+++ GIVEN TEXT

This week, a great feature has been added by commit 8a05756, completed by commit caf1554 in Postgres-XC GIT repository.
commit 8a05756a702051d55a35ec3f4953f381f977b53a
Author: Pavan Deolasee Date: Wed Dec 14 09:35:53 2011 +0530
 
Implement support for CREATE TABLE AS, SELECT INTO and INSERT INTO
statements. We start by fixing the INSERT INTO support. For every result
relation, we now build a corresponding RemoteQuery node so that the
inserts can be carried out at the remote datanodes. Subsequently, at
the coordinator at execution time, instead of inserting the resulting tuples
in a local heap, we invoke remote execution and insert the rows in the
remote datanodes. This works nicely even for prepared queries, multiple
values clause for insert as well as any other mechanism of generating
tuples.
 
We use this infrastructure to then support CREATE TABLE AS SELECT (CTAS).
The query is transformed into a CREATE TABLE statement followed by
INSERT INTO statement and then run through normal planning/execution.
 
There are many regression cases that need fixing because these statements
now work correctly. This patch fixes many of them. Few might still be
failing, but they seem unrelated to the work itself and might be a
side-effect. We will fix them once this patch gets in.

Simply, this is the support for CREATE TABLE AS and SELECT INTO. All the possible combinations of INSERT SELECT are also possible whatever the type of table used.

Let’s see through a couple of examples with this cluster of 1 Coordinator and 4 Datanodes.
postgres=# select oid,node_name,node_type from pgxc_node;
oid | node_name | node_type
-------+-----------+-----------
11133 | coord1 | C
16384 | dn1 | D
16385 | dn2 | D
16386 | dn3 | D
16387 | dn4 | D
(5 rows

Let’s create a table and populate it with some data.
postgres=# create table a as select generate_series(1,100);
INSERT 0 100
postgres=# select count(*) from a;
count
-------
100
(1 row)

The data is distributed through the cluster of the 4 Datanodes.
postgres=# execute direct on node dn4 'select count(*) from a';
count
-------
27
(1 row)
postgres=# execute direct on node dn3 'select count(*) from a';
count
-------
19
(1 row)
postgres=# execute direct on node dn2 'select count(*) from a';
count
-------
31
(1 row)
postgres=# execute direct on node dn1 'select count(*) from a';
count
-------
23
(1 row)

CREATE TABLE AS is not only limited to global tables, you can define a distribution type, a subset of nodes, and of course the table can be unlogged or temporary. Here the table is distributed by round robin on datanodes dn1 and dn2.
postgres=# create table c distribute by round robin to node dn1,dn2 as select * from b;
INSERT 0 100
postgres=# execute direct on node dn1 'select count(*) from c';
count
-------
50
(1 row)
postgres=# execute direct on node dn2 'select count(*) from c';
count
-------
50
(1 row)
postgres=# execute direct on node dn3 'select count(*) from c';
count
-------
0
(1 row)

++++++
+++ DATA SUPPLIED

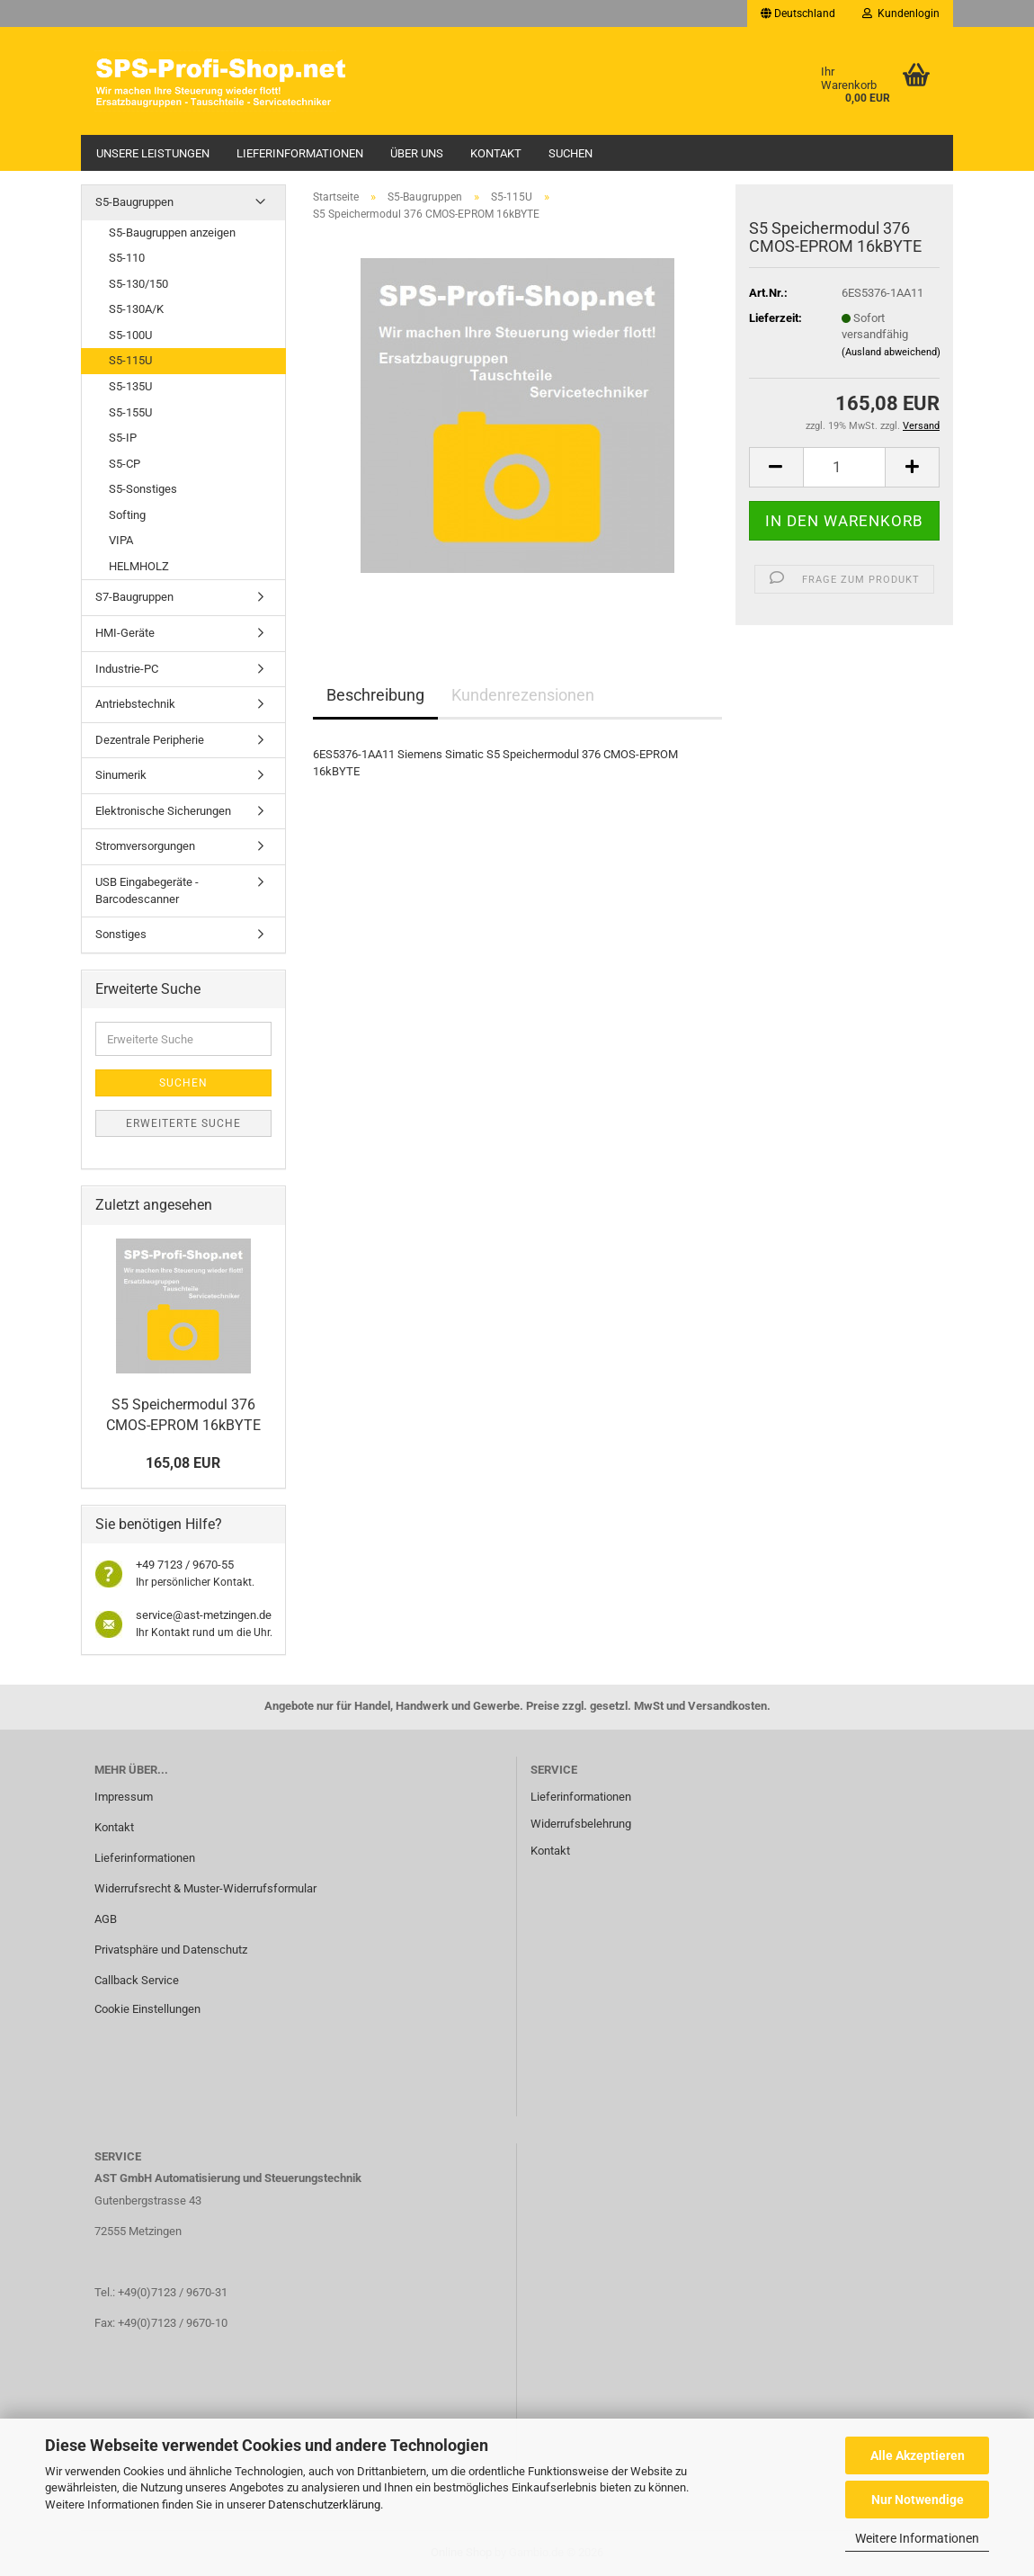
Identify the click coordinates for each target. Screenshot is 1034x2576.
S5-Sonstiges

++++++
+++ DATA SUPPLIED

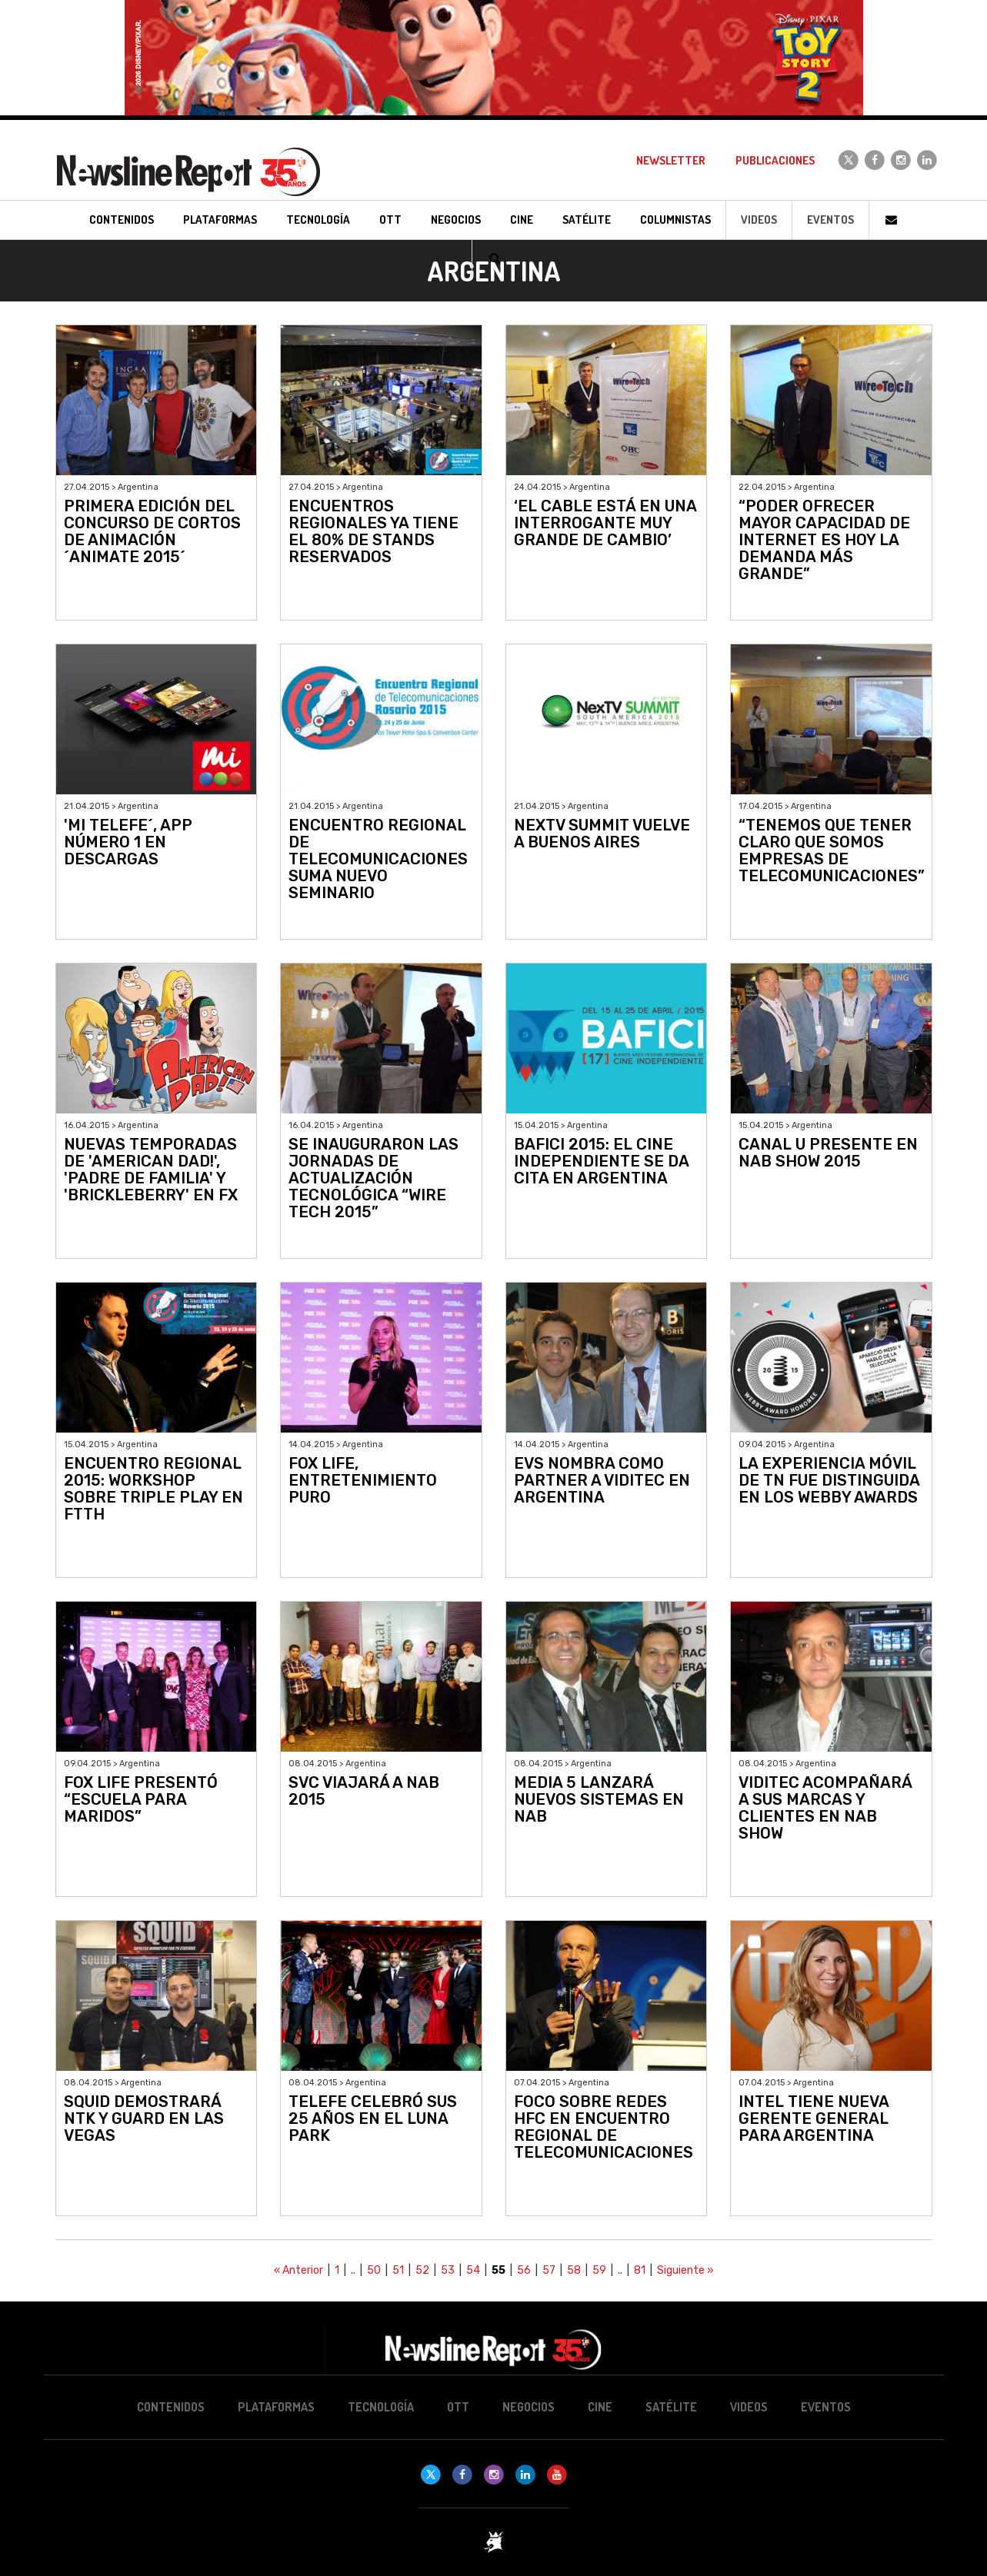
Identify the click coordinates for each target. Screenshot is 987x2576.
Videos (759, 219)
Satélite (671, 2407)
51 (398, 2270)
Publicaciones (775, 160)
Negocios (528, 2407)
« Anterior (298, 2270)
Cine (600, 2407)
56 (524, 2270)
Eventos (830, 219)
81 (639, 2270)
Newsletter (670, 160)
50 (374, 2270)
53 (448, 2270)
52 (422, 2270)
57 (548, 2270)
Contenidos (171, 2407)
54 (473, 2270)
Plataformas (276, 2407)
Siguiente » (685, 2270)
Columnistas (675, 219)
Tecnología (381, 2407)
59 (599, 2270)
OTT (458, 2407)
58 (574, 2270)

++++++

### AIM OF THE TASK
Pick up the post on CREATE TABLE AS support in Postgres-XC from its last line and keep writing. The data has no connection to the text about Postgres-XC.

### RESPONSE TO THIS TASK
postgres=# execute direct on node dn4 'select count(*) from c';
count
-------
0
(1 row)

However, SELECT INTO does not have any extension for distribution type and node subsets. The reason for that is because SELECT INTO is by default a SELECT query, CREATE TABLE AS is a DDL. So in this case table created is distributed by hash on all the nodes.
postgres=# select * into d from b;
INSERT 0 100
postgres=# select pclocatortype,nodeoids from pgxc_class where pcrelid = 'd'::regclass;
-[ RECORD 1 ]-+------------------------
pclocatortype | H
nodeoids | 16384 16385 16386 16387

Yeah, that rocks.

Just yesterday I committed that.
commit 2aea0c2e0e01031f5dd4260b6985dc0ed4eadc50
Author: Michael P
Date: Tue Nov 15 09:54:54 2011 +0900
 
 Support for data distribution among a subset of datanodes
 
 CREATE TABLE has been extended with the following clause:
 CREATE TABLE ...
 [ TO ( GROUP groupname | NODE nodename [, ... ] ) ]
 
 This clause allows to distribute data among a subset of nodes
 listed by a node list, or a group alias.
 Node groups can be defined with CREATE NODE GROUP.
 
 The base structure for this support was added with commit
 56a90674444df1464c8e7012c6113efd7f9bc7db, but check of mapping of
 subsets of node list was still missing for the management of join
 push down and materialization evaluation in planner.

So what the hell is it??? Simply a feature that allows you to better control the data distributed among your Postgres-XC cluster.

Let’s take an example of a cluster with 2 Coordinators and 4 Datanodes.
postgres=# select oid,node_name from pgxc_node;
oid | node_name
-------+-----------
11133 | coord1
11134 | coord2
11135 | dn1
11136 | dn2
11137 | dn3
11138 | dn4
(6 rows)

Prior to this functionality, creating a table forced you to distribute the data among all the datanodes of your cluster.
postgres=# create table test (a int);
CREATE TABLE
postgres=# select nodeoids from pgxc_class where pcrelid = 'test'::regclass;
nodeoids
-------------------------
11135 11136 11137 11138
(1 row)

Now, CREATE TABLE has a new clause extension to be able to create a table only on a subset of nodes.
This is documented here.
The new clause is written as:
CREATE TABLE
...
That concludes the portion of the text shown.